Terza questione, fermo restando che, secondo me, discutere di manifestazioni di dissenso significa discutere di globalizzazione: anche alla luce delle informazioni che via via pervenivano e dei fatti di Göteborg lei reputa che quel dialogo fu condotto e concluso in maniera prudente o se da ciò che poi è accaduto ha tratto qualche insegnamento che vuole consegnare agli atti di questo Comitato e che in futuro, che possa essere utile a noi e al nostro paese?

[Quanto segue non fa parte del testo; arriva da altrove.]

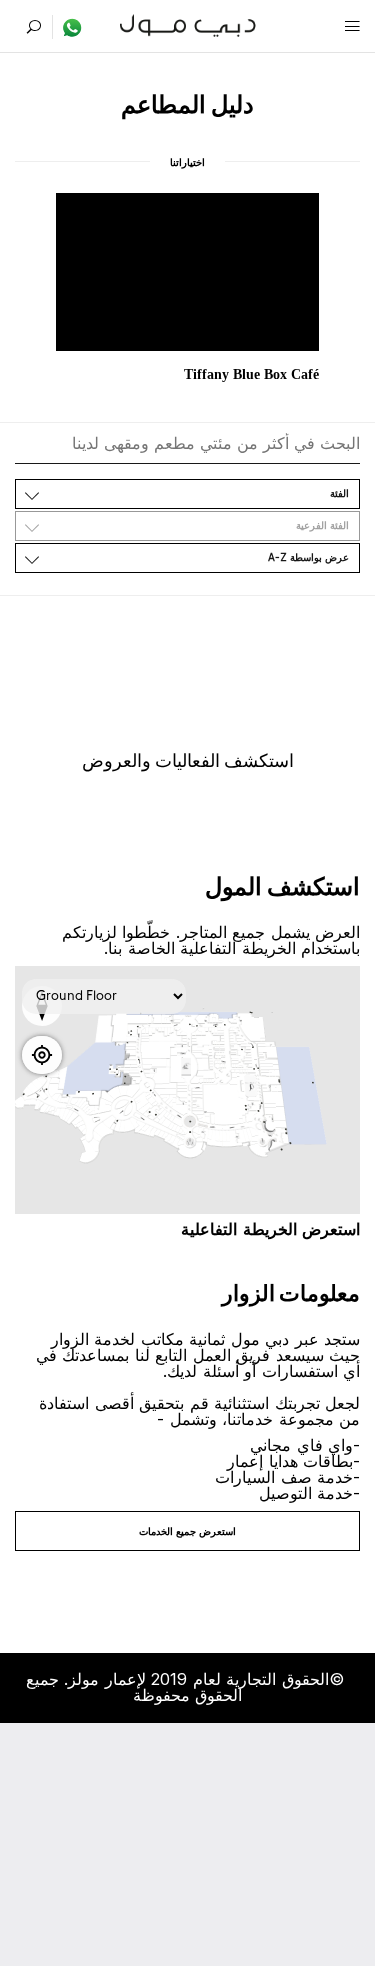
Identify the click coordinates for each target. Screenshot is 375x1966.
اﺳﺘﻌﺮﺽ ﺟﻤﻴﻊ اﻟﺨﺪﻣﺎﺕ (187, 1531)
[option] (187, 290)
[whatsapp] (67, 27)
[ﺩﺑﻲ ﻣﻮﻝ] (187, 23)
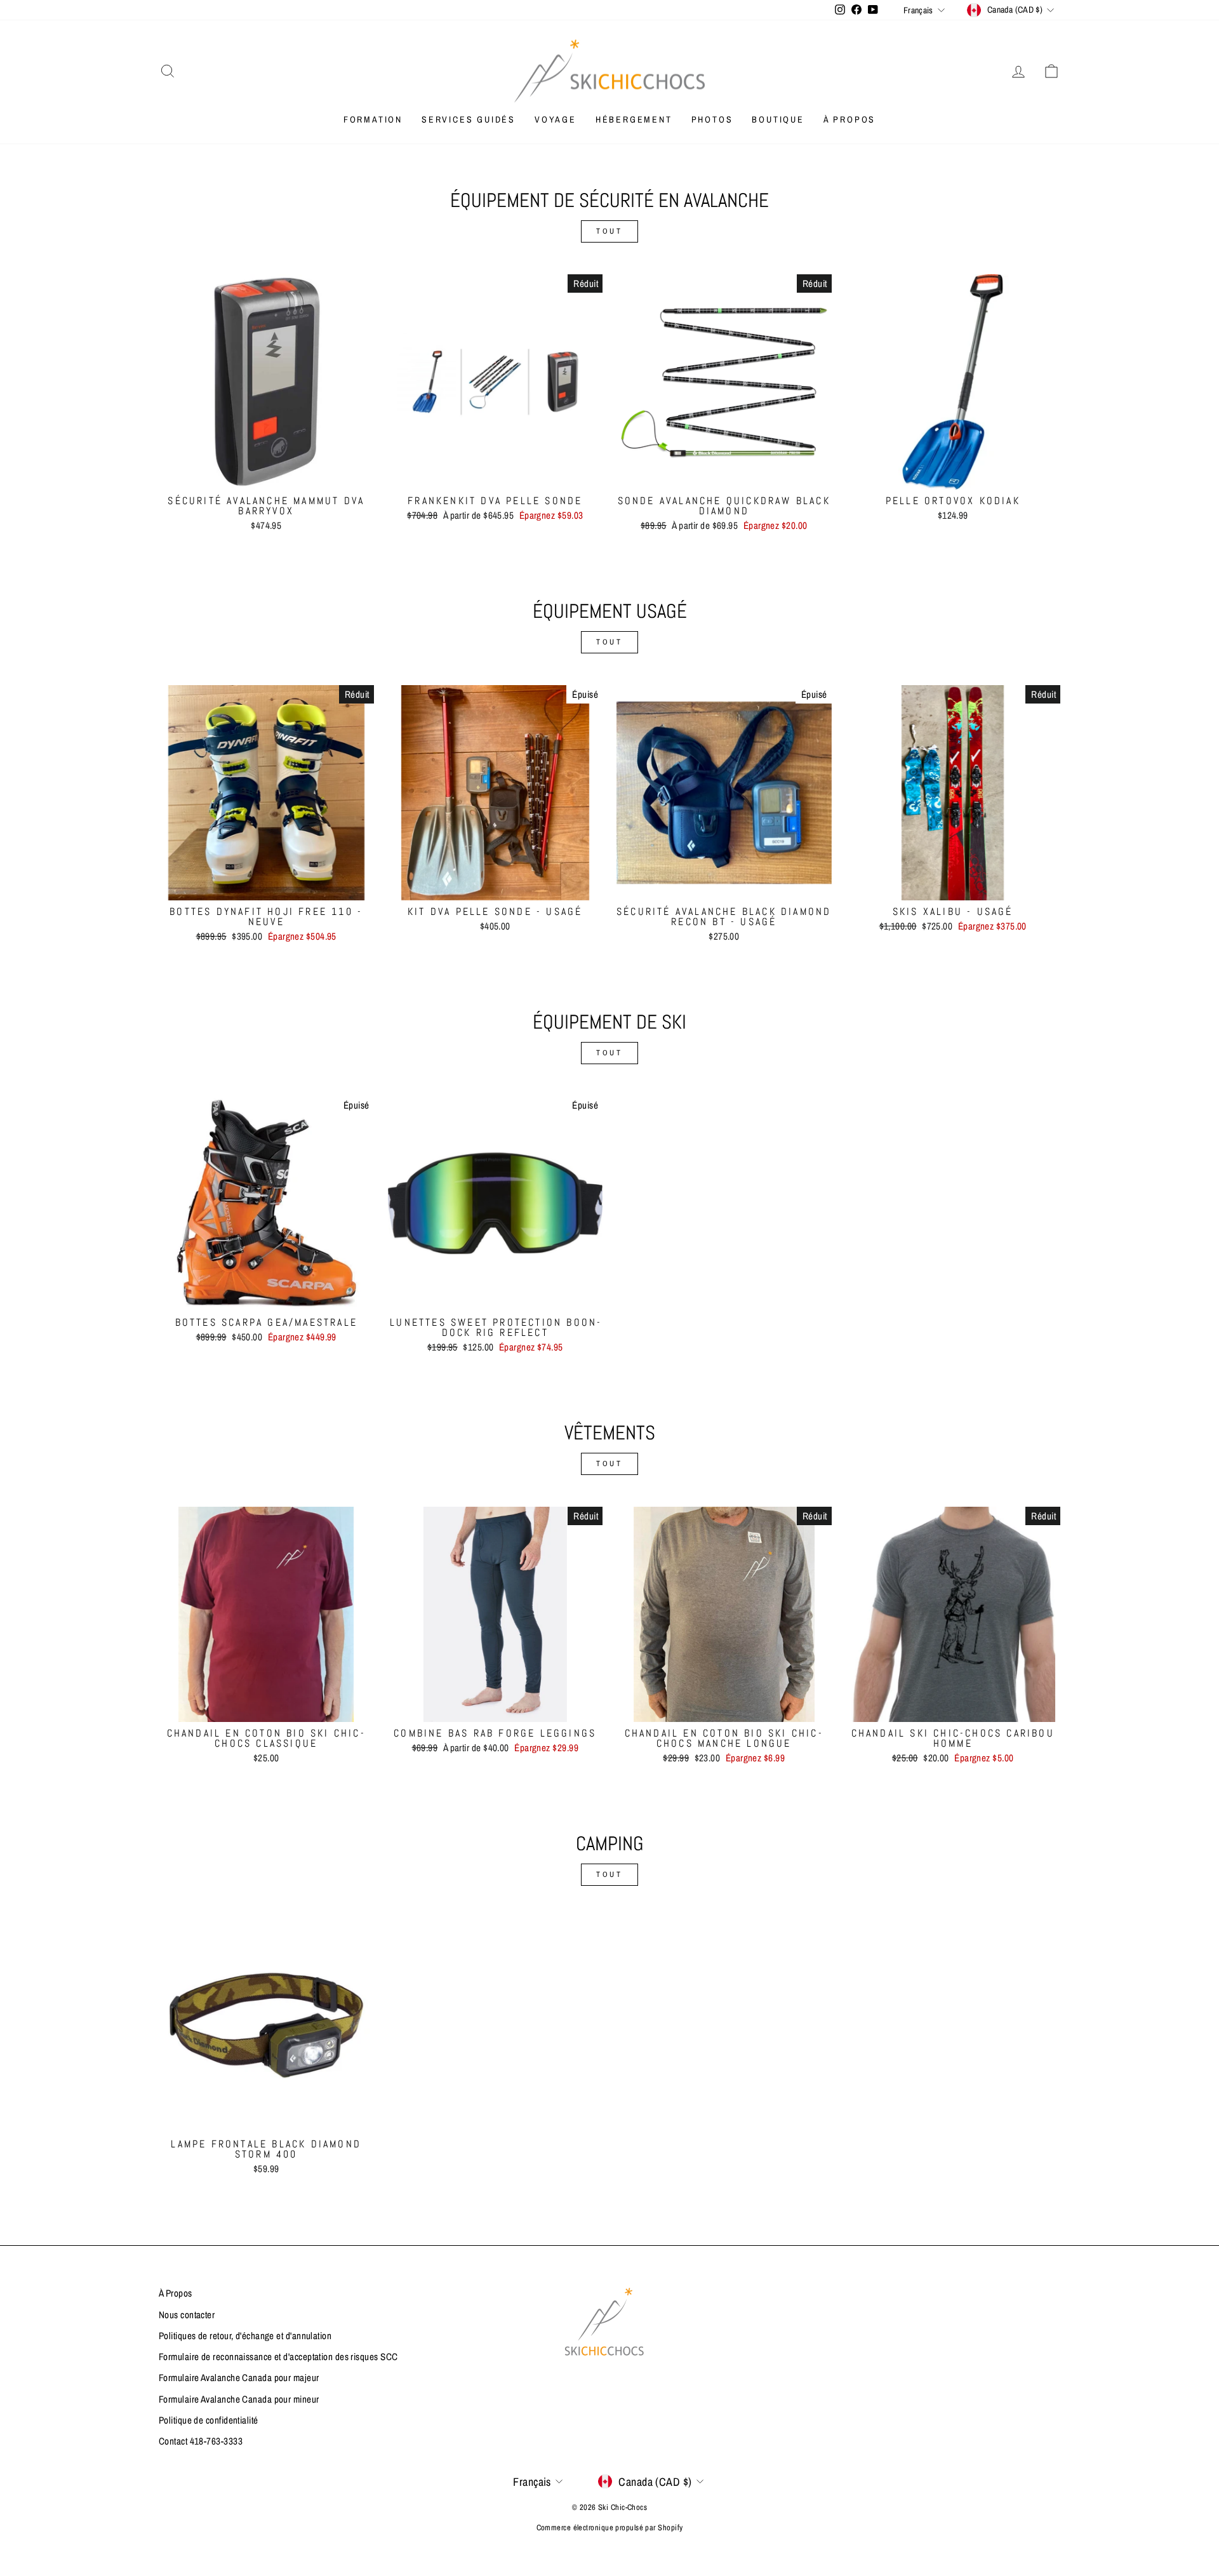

La quarta questione che vorrei porle, in base alla sua esperienza è la seguente: lei non reputa che, quando ci si occupa di povertà, malattie e disuguaglianze, gli stessi vertici debbano in qualche modo svolgersi con una maggiore sobrietà? Credo che uno degli elementi - è una mia opinione, ma chiedo anche la sua perché è importante ed utile per il futuro -, una delle ragioni della mancanza di credibilità dei contenuti politici che lei ha mirabilmente espresso è che essi confliggono con la manifestazione esteriore: discutere di povertà su una nave lussuosissima, a cinque stelle, crea una certa caduta di credibilità. Non è un'accusa che rivolgo né a questo Governo a lei personalmente (ho apprezzato molto quello che lei ha riferito), ma ritengo possa servire per il futuro, visto che lei ha avuto l'abilità e la capacità di introdurre questi temi nell'agenda del G8.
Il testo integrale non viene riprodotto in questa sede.